Bicyclic l-idonojirimycin derivatives are a class of molecules being investigated as a potential chaperone therapy for Gaucher disease.

How bicyclic l-idonojirimycin derivatives work

Gaucher disease is caused by mutations in the GBA gene, which provides instructions to build an enzyme called beta-glucocerebrosidase (GCase). The role of GCase is to break down the fat molecule glucocerebroside.

GCase has to be folded in a specific way to function. Defective GCase cannot fold correctly, which affects its function to degrade glucocerebroside. This leads to the accumulation of the fat molecule inside cells. Chaperones such as bicyclic l-idonojirimycin derivatives bind to GCase and help it fold properly, thereby restoring its function.

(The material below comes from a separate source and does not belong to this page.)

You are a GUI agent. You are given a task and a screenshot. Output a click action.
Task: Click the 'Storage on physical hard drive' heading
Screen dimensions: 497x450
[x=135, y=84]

Because they can cross the blood-brain barrier, bicyclic l-idonojirimycin derivatives are a potential treatment for non-neuropathic as well as neuropathic types of Gaucher disease.

Studies for bicyclic l-idonojirimycin derivatives

Bicyclic l-idonojirimycin derivatives have not been tested in clinical or preclinical studies.

One study assessed whether bicyclic l-idonojirimycin derivatives can enhance the function of GCase enzyme in kidney cell lines with N370S or L444P mutations. The N370S mutation is associated with type 1 Gaucher disease, a non-neuropathic form. The L444P mutation can cause neurological manifestations.

Three different bicyclic l-idonojirimycin derivatives were tested. In cells with the N370S mutation, the addition of a bicyclic l-idonojirimycin derivative to the cell medium increased GCase activity 2.5 to threefold. In cells with the L444P mutation, the increase was two to fivefold. These results demonstrate that bicyclic l-idonojirimycin derivatives can restore GCase activity.

To assess whether bicyclic l-idonojirimycin derivatives can increase GCase function inside the human body, animal studies must be performed before clinical trials begin.